Brief: Tally the lines in the entries below where the string "Sözleşmesi" occurs. Reply with the total alone.

Data supplied:
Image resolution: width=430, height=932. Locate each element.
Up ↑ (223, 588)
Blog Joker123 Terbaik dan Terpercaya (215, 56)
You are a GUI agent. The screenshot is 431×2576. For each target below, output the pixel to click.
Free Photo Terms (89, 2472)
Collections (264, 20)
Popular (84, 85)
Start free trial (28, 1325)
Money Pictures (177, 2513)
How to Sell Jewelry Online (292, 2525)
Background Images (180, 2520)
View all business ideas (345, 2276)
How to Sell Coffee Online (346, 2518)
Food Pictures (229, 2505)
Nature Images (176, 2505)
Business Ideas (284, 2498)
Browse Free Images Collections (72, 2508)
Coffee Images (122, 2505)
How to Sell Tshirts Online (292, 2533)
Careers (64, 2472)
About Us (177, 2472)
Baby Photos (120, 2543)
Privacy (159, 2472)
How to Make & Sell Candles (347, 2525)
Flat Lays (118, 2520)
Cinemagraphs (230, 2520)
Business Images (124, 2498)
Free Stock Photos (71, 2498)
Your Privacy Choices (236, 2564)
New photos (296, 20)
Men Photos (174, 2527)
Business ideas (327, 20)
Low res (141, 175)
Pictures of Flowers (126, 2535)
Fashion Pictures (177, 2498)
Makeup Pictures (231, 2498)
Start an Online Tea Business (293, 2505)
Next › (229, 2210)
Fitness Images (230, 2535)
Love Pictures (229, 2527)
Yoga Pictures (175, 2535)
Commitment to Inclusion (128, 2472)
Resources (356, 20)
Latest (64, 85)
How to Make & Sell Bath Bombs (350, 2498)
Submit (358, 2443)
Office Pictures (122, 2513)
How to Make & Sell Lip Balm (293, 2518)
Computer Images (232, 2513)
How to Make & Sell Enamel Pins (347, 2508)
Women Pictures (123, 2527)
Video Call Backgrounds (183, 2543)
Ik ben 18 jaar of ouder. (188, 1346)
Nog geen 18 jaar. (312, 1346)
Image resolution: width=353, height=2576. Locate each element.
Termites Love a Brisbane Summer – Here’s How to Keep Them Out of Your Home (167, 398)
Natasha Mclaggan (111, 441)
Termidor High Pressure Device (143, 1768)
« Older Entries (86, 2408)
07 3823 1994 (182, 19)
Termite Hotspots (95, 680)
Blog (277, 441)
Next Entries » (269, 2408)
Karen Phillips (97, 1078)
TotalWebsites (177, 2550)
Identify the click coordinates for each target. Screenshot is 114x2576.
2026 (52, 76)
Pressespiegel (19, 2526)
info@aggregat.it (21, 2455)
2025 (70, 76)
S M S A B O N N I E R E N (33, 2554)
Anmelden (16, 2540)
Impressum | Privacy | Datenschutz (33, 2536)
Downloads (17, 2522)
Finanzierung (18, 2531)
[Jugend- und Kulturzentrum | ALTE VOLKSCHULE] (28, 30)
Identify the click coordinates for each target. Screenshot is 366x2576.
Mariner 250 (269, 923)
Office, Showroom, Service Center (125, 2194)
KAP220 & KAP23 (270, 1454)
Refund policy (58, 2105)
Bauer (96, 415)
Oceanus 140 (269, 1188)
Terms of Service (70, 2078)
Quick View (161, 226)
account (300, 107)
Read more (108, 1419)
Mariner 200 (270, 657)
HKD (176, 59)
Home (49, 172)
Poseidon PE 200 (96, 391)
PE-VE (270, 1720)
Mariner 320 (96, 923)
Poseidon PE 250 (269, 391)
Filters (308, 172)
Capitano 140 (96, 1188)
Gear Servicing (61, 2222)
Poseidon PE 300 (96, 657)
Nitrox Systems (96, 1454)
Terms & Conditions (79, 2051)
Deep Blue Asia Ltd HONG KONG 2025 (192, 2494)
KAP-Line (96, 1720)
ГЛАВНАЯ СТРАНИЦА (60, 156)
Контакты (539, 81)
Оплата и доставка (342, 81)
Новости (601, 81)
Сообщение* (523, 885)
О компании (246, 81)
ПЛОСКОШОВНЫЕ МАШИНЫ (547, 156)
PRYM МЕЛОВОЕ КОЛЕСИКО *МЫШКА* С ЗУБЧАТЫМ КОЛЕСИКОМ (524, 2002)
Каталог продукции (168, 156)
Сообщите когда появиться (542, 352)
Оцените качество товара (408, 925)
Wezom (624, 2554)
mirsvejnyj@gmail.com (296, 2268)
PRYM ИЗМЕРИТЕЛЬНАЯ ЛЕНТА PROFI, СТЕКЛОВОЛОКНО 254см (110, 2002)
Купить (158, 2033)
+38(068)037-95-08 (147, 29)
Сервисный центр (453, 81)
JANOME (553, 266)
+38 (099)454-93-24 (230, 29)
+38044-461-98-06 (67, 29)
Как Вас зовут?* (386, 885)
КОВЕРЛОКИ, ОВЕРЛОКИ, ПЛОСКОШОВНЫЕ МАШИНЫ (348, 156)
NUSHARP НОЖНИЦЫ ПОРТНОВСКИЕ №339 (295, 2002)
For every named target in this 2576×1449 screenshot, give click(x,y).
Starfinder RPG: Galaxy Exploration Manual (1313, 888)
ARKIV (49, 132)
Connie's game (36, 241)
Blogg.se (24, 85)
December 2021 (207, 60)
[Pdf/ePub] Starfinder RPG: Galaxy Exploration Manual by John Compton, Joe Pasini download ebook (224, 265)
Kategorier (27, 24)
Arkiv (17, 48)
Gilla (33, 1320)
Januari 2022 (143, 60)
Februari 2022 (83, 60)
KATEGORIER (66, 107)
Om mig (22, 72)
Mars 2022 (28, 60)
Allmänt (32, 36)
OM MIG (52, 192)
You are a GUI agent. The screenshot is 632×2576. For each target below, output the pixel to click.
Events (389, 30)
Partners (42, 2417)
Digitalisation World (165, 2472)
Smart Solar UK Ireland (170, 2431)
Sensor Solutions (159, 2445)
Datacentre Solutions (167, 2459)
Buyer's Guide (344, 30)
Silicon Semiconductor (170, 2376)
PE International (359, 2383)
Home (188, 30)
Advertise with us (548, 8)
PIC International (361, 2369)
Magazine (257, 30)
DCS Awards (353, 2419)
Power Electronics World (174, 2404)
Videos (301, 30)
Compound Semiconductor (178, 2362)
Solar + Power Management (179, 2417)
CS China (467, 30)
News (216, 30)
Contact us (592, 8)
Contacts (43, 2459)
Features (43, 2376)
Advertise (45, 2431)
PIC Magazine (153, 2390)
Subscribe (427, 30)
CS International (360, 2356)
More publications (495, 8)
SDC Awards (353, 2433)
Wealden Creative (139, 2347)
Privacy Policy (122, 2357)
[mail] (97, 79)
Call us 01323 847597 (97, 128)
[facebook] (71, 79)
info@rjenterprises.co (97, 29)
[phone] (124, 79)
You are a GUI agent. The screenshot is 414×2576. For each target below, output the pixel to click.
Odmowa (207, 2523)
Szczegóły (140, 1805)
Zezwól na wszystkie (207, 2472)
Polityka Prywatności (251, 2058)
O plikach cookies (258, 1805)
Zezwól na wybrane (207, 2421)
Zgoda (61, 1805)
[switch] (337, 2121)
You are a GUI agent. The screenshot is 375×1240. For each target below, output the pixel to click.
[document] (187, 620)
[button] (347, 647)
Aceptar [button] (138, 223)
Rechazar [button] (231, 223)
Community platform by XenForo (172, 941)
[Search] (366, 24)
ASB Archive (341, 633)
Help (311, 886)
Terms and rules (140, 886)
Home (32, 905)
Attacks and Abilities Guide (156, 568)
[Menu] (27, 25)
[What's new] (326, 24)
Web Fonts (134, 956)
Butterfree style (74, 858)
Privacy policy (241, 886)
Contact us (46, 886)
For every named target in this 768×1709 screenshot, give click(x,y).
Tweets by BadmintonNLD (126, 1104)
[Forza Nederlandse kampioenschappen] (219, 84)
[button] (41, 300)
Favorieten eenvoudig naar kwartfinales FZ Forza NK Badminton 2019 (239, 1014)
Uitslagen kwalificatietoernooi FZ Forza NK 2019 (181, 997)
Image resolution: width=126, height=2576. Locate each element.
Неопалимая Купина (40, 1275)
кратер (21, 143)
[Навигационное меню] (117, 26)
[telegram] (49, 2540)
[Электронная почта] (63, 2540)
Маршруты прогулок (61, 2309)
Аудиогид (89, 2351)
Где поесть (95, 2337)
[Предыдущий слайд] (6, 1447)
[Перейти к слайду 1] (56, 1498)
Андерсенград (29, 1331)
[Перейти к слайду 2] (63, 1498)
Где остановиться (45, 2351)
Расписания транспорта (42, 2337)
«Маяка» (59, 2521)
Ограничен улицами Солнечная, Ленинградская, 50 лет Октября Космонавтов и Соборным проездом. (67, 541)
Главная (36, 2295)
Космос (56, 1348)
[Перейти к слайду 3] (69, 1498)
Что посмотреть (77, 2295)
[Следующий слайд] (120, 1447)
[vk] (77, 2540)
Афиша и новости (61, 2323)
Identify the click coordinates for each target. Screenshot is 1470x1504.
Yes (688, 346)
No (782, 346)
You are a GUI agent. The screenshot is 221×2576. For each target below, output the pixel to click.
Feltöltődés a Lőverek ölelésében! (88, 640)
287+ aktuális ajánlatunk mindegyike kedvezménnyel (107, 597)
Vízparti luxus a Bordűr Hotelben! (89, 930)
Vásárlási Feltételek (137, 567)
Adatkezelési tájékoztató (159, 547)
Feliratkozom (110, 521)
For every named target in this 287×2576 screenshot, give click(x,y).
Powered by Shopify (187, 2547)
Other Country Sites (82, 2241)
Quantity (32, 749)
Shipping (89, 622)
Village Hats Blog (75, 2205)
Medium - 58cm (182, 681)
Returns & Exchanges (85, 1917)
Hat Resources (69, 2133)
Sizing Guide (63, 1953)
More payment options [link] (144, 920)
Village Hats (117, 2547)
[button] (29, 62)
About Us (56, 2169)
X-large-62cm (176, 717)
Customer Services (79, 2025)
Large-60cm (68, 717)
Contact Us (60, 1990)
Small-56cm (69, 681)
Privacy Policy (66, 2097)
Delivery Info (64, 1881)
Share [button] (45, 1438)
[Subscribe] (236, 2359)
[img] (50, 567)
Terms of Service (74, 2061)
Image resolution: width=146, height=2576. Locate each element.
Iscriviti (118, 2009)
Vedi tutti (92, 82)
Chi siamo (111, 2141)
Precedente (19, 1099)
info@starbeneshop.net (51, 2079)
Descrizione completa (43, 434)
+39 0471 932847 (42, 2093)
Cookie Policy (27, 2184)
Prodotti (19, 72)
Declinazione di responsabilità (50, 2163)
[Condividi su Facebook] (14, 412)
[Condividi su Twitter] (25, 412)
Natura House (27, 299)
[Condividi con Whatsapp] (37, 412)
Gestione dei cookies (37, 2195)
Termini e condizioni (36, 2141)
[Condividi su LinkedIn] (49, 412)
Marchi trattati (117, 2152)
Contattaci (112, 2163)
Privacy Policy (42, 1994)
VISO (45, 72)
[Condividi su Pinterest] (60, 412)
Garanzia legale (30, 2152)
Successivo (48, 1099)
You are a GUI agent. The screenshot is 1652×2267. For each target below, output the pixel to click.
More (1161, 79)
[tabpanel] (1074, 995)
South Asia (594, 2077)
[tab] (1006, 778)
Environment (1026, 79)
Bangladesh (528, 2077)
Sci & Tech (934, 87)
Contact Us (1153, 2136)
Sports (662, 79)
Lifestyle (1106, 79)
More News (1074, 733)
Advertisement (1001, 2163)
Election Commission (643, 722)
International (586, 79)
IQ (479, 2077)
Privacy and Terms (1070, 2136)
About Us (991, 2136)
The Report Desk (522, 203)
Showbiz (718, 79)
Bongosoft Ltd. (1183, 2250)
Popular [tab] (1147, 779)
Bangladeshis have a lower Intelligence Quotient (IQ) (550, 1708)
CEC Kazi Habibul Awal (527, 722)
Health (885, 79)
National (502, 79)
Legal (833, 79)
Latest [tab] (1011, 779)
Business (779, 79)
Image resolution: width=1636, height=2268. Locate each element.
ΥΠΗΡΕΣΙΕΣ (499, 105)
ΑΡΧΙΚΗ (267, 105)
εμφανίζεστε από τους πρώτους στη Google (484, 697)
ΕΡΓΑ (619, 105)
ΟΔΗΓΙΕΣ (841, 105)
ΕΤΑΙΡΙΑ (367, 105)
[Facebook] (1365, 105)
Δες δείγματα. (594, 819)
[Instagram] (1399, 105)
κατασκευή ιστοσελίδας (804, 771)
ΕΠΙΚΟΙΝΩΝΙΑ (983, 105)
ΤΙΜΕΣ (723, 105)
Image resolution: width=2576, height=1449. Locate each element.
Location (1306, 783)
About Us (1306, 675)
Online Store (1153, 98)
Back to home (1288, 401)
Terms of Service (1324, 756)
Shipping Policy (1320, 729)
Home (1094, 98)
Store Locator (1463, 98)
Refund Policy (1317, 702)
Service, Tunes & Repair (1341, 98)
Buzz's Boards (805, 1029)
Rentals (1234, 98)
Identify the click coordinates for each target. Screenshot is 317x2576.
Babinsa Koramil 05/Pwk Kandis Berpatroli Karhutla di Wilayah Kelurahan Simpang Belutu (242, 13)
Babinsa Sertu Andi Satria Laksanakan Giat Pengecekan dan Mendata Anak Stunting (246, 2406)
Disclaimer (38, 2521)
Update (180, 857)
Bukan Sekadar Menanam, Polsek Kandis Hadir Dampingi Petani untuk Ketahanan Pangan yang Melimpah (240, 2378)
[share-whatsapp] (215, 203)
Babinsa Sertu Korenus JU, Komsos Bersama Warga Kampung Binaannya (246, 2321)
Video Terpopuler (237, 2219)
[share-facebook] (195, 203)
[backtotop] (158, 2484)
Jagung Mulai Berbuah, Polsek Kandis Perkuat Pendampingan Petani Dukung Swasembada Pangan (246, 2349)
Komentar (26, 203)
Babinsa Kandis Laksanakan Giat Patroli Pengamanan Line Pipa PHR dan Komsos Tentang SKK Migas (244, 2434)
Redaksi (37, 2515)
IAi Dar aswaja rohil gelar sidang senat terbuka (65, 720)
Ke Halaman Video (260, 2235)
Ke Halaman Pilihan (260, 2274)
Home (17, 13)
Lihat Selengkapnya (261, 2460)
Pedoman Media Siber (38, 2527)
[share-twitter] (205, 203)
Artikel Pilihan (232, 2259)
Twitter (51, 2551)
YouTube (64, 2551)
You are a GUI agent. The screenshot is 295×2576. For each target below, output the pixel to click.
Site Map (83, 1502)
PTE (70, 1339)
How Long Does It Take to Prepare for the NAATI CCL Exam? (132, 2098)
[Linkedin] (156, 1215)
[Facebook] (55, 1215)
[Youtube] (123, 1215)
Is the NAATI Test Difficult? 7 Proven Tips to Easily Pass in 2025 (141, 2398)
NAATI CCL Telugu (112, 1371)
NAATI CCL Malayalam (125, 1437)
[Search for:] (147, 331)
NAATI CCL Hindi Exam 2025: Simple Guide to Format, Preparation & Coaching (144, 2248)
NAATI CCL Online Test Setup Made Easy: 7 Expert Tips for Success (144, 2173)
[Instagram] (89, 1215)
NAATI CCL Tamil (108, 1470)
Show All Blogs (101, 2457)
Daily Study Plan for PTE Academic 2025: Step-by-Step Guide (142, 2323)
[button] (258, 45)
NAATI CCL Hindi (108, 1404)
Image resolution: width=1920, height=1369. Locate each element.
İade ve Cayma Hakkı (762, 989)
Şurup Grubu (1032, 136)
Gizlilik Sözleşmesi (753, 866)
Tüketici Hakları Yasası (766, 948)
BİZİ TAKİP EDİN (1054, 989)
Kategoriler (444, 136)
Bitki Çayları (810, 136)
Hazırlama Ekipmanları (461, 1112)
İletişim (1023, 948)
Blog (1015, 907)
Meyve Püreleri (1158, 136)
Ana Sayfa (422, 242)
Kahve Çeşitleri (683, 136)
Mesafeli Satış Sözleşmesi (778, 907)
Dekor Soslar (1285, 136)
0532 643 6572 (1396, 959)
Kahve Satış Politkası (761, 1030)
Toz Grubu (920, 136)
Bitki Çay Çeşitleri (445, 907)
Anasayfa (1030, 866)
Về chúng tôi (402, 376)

Response to this task: 2